» Aim of the task:
The required output is the lines below from the line containing "This screenshot has height=658, width=925." to the line containing "Switch to the Pull", inclusive, retyped exactly. No other lines belong in it.

» Records shown:
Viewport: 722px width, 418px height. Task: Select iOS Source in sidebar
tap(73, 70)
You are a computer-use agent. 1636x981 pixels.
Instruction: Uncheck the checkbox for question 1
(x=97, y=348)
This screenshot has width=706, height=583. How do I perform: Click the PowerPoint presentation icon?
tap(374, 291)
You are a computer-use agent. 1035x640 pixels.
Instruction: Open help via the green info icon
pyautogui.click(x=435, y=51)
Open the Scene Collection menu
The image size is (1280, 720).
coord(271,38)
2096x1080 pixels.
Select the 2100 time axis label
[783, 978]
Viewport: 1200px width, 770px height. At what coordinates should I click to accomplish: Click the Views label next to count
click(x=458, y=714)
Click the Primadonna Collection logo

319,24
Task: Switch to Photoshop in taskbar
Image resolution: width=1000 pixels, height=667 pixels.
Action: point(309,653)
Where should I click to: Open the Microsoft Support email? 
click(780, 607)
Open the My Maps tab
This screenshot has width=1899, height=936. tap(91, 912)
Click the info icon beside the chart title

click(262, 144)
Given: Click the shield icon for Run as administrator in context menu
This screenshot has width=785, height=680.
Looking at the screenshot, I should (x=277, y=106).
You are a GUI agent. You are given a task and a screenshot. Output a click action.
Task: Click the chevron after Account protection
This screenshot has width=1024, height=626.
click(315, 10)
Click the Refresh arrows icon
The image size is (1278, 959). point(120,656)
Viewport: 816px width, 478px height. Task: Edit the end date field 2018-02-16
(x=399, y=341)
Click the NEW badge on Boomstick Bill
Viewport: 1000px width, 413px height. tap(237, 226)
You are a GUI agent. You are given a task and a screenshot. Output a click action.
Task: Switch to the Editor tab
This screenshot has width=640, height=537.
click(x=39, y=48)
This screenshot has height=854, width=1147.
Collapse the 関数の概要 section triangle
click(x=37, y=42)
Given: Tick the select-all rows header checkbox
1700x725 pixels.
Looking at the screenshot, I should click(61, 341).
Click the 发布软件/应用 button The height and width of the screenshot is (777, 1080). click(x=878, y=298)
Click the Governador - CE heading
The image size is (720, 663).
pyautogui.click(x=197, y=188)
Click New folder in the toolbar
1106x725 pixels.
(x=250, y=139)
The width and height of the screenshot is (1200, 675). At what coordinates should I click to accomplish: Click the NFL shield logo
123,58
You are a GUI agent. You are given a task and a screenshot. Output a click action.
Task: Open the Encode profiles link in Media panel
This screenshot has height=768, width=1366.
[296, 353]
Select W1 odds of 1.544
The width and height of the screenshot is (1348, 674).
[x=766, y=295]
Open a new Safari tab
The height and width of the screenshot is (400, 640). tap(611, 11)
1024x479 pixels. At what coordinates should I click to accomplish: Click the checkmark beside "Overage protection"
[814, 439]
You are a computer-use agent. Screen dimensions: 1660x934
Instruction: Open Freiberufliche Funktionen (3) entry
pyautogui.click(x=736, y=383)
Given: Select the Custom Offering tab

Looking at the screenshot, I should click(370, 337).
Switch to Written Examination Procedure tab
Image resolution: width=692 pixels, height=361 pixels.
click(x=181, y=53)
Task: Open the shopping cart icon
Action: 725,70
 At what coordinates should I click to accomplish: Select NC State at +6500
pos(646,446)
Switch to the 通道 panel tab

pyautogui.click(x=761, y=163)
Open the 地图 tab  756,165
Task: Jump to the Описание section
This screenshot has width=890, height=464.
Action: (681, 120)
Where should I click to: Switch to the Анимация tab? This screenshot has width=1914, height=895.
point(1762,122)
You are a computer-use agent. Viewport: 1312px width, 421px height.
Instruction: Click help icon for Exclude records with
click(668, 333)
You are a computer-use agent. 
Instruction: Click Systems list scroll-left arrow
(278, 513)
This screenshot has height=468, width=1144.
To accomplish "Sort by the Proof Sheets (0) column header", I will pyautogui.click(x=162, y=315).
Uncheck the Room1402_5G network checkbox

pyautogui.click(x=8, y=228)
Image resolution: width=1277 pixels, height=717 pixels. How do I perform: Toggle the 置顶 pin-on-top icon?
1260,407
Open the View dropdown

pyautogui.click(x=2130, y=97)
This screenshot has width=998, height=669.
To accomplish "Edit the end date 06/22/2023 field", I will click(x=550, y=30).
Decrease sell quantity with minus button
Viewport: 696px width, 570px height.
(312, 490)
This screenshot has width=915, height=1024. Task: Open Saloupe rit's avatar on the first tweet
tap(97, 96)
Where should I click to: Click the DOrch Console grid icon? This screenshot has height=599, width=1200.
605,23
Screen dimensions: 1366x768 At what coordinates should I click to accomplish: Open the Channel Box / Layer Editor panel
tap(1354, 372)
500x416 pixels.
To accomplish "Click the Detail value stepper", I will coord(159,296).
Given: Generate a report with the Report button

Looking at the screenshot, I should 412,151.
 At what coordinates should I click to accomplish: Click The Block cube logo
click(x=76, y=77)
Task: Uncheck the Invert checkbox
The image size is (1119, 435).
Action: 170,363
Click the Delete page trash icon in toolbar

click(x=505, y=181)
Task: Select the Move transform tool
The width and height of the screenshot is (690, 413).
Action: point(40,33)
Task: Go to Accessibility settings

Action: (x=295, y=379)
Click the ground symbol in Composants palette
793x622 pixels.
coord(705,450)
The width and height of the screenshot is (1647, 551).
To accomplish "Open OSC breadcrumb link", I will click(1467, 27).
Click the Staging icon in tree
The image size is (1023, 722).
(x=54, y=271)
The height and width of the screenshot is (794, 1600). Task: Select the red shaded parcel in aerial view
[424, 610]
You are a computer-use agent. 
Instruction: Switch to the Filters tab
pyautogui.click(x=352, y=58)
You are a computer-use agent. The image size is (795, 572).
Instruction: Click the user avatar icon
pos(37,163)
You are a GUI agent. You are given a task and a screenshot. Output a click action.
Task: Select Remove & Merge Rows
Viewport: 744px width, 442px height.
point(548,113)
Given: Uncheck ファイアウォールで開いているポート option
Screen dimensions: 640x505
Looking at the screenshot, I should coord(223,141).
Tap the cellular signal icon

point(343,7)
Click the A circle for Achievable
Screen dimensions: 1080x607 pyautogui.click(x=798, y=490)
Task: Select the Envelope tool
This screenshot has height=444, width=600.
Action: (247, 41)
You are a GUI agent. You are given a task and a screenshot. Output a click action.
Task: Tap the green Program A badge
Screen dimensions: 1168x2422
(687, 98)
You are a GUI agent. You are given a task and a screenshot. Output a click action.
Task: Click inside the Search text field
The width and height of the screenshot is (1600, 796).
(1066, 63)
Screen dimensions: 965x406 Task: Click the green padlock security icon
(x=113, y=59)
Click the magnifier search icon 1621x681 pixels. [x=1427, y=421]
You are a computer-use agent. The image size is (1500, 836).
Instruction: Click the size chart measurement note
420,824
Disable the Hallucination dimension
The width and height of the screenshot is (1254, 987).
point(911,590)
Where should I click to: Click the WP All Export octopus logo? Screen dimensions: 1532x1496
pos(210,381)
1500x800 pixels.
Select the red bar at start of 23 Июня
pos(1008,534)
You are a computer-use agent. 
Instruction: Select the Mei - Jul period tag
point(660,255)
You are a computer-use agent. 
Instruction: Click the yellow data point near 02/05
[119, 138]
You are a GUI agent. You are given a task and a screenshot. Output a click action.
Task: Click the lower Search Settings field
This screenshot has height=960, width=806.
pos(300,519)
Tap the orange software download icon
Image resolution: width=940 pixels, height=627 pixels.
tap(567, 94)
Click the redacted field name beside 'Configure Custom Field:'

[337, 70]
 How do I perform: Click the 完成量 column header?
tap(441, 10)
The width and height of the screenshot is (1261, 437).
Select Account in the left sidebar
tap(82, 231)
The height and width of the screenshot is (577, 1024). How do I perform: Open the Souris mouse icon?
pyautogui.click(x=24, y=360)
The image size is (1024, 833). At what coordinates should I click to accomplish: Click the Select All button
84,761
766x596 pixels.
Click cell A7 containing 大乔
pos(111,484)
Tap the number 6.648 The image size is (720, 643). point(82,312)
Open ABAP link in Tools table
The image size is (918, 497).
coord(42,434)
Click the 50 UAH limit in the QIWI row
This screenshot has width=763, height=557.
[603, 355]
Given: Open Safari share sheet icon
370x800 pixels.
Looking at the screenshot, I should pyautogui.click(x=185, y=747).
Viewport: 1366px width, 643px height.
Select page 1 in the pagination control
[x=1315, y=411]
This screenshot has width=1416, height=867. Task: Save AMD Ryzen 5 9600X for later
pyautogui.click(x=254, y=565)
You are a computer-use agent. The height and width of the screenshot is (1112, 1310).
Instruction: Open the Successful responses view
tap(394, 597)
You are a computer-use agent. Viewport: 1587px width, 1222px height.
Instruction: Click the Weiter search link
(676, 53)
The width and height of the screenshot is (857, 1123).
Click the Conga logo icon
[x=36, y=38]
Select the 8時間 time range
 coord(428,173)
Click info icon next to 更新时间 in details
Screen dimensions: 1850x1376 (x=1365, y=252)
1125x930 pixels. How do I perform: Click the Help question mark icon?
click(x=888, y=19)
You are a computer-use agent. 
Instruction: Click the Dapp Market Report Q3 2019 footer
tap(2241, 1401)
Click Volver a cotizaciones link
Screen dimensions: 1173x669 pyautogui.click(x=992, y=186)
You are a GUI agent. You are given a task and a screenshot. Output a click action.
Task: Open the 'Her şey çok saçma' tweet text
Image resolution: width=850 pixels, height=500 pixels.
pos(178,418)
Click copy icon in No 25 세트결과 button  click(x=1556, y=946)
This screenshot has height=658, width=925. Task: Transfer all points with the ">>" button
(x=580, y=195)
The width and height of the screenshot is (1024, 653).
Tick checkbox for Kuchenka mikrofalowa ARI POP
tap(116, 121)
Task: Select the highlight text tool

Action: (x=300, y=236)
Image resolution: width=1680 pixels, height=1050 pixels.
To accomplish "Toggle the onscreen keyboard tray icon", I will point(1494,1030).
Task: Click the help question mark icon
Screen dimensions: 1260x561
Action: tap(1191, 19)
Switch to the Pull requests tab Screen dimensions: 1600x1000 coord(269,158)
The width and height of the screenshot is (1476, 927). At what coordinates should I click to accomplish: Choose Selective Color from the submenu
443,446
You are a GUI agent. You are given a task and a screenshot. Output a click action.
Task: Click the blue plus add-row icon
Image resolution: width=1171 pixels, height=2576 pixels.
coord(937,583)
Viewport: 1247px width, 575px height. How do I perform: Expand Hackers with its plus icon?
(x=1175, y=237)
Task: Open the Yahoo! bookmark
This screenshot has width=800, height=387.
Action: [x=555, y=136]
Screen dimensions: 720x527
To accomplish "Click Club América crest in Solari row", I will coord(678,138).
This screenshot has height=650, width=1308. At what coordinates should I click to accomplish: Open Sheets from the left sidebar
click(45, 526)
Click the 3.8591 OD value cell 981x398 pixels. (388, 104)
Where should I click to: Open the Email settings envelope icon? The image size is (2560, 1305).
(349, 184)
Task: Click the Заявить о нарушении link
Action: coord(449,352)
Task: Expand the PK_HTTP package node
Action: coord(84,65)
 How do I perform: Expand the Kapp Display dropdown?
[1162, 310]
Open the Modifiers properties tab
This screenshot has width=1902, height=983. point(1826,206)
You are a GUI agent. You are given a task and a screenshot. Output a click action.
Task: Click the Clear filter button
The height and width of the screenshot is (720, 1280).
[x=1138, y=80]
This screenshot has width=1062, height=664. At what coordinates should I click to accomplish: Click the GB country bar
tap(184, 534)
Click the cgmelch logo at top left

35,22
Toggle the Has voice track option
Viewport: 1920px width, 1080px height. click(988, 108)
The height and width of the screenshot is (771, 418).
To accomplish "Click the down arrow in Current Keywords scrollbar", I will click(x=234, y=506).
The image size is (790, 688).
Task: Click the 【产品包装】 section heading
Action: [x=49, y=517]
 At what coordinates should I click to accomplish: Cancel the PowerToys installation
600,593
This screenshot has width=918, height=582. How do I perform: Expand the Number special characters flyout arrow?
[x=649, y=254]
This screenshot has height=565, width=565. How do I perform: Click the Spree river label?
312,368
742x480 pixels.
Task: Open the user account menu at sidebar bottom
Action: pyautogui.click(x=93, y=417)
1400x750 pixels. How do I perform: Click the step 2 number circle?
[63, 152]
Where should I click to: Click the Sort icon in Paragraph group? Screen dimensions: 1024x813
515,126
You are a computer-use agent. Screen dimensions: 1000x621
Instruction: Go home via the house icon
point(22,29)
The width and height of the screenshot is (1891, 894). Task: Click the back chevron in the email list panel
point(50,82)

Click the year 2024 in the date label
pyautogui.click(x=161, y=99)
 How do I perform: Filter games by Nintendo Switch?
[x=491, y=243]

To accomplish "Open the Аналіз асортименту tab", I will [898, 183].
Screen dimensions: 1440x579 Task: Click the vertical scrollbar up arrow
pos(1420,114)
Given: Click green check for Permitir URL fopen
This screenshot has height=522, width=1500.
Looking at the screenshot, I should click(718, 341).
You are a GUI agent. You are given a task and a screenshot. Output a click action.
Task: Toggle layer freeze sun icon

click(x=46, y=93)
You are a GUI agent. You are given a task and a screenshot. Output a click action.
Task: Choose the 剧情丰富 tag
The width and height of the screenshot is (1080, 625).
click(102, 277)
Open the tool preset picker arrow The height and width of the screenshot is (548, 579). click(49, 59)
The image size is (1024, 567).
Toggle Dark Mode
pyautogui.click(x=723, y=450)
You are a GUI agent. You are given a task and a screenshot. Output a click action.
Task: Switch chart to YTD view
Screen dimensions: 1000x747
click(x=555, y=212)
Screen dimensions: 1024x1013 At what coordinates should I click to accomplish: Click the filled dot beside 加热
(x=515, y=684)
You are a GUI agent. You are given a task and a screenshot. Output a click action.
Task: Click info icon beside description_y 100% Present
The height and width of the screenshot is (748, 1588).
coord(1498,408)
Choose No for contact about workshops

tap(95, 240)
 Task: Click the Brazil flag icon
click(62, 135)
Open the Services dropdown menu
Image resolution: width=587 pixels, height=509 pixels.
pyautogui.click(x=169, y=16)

» Solution:
This screenshot has height=658, width=925. Task: Transfer all points with the ">>" button
(x=580, y=195)
The width and height of the screenshot is (1024, 653).
Tick checkbox for Kuchenka mikrofalowa ARI POP
tap(116, 121)
Task: Select the highlight text tool

Action: (x=300, y=236)
Image resolution: width=1680 pixels, height=1050 pixels.
To accomplish "Toggle the onscreen keyboard tray icon", I will point(1494,1030).
Task: Click the help question mark icon
Screen dimensions: 1260x561
Action: tap(1191, 19)
Switch to the Pull requests tab Screen dimensions: 1600x1000 coord(269,158)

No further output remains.